# SUPPLIED MATERIAL
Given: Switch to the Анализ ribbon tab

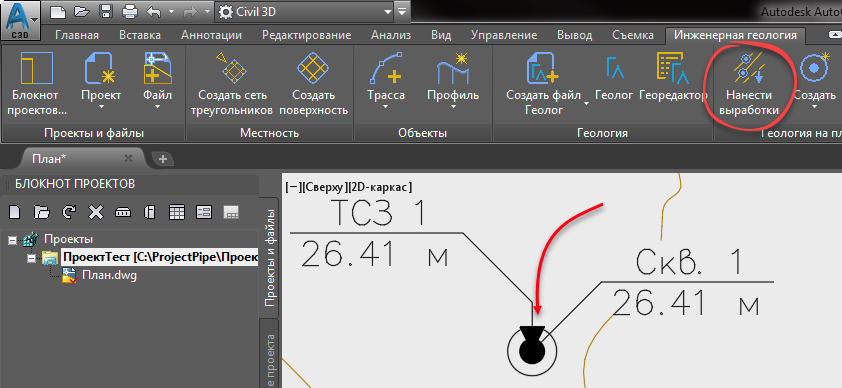Looking at the screenshot, I should point(391,35).
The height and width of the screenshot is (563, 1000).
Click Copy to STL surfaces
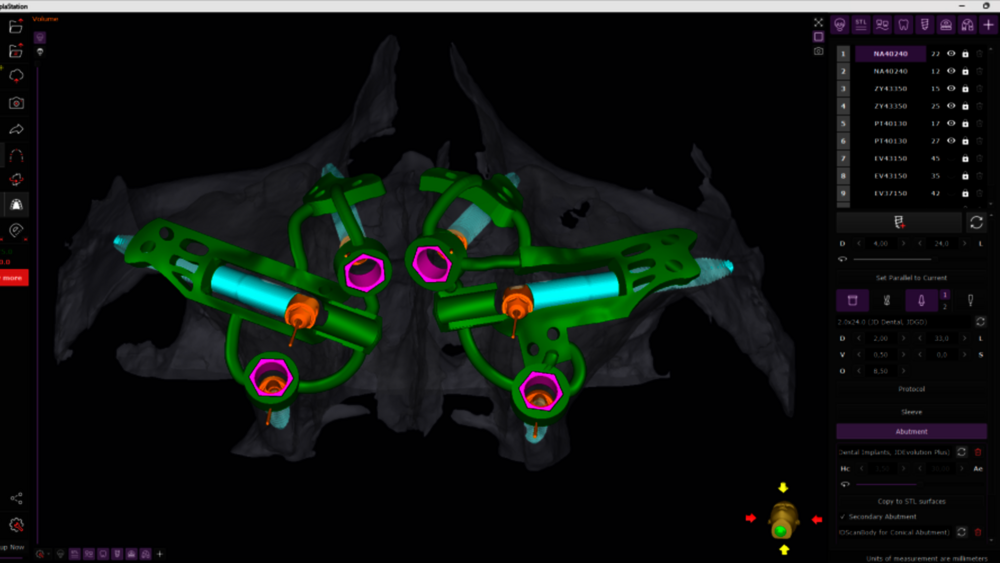(x=911, y=501)
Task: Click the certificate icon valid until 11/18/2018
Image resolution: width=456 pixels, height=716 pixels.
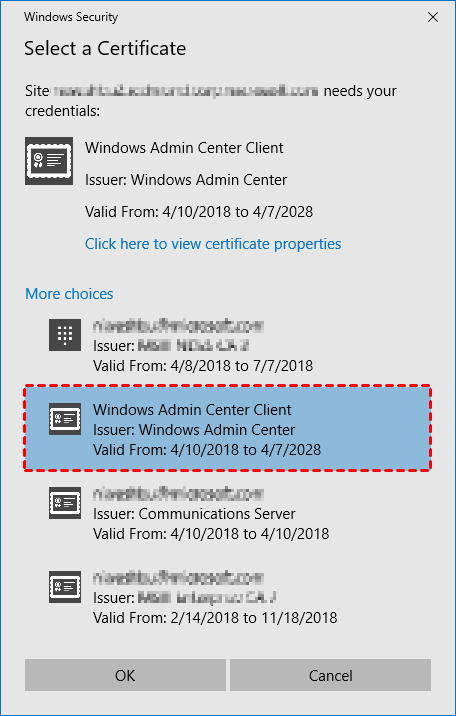Action: click(x=65, y=587)
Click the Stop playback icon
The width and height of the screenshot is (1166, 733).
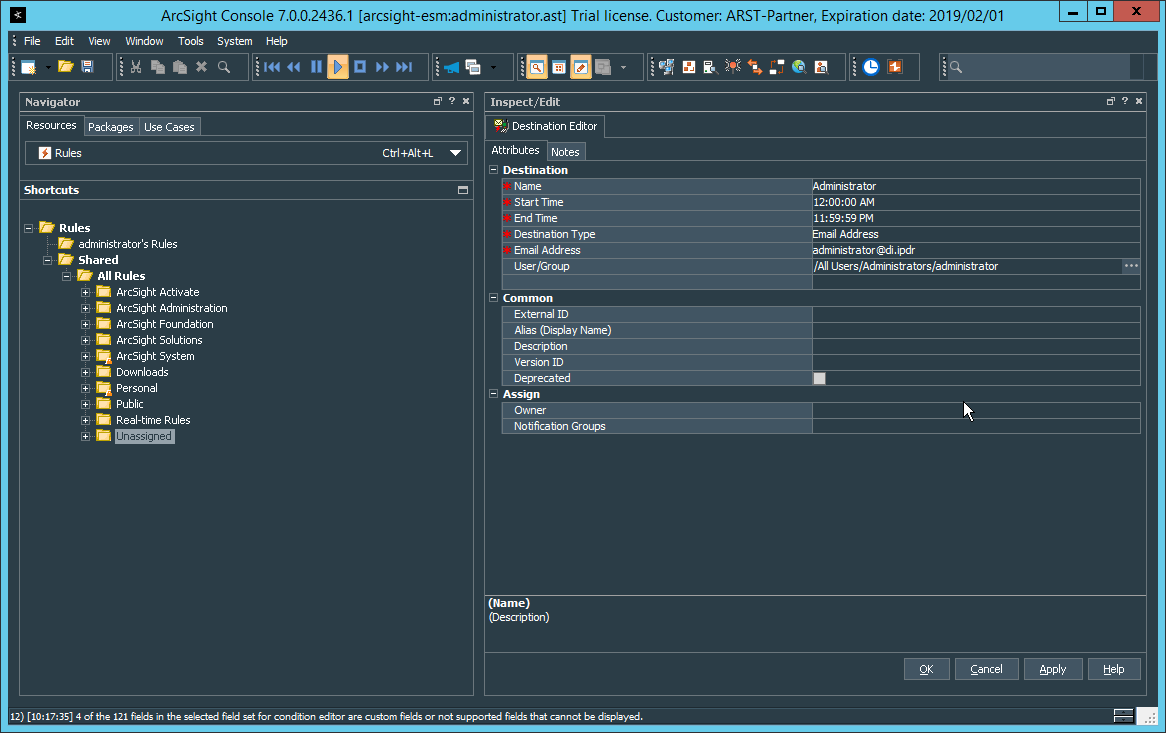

# EXERCISE DIRECTIONS
Would you retype all the material above exactly, apart from its pictures?

# WRITTEN REPLY
Given: Switch to the Анализ ribbon tab

Looking at the screenshot, I should point(391,35).
The height and width of the screenshot is (563, 1000).
Click Copy to STL surfaces
(x=911, y=501)
Task: Click the certificate icon valid until 11/18/2018
Image resolution: width=456 pixels, height=716 pixels.
Action: click(x=65, y=587)
Click the Stop playback icon
The width and height of the screenshot is (1166, 733).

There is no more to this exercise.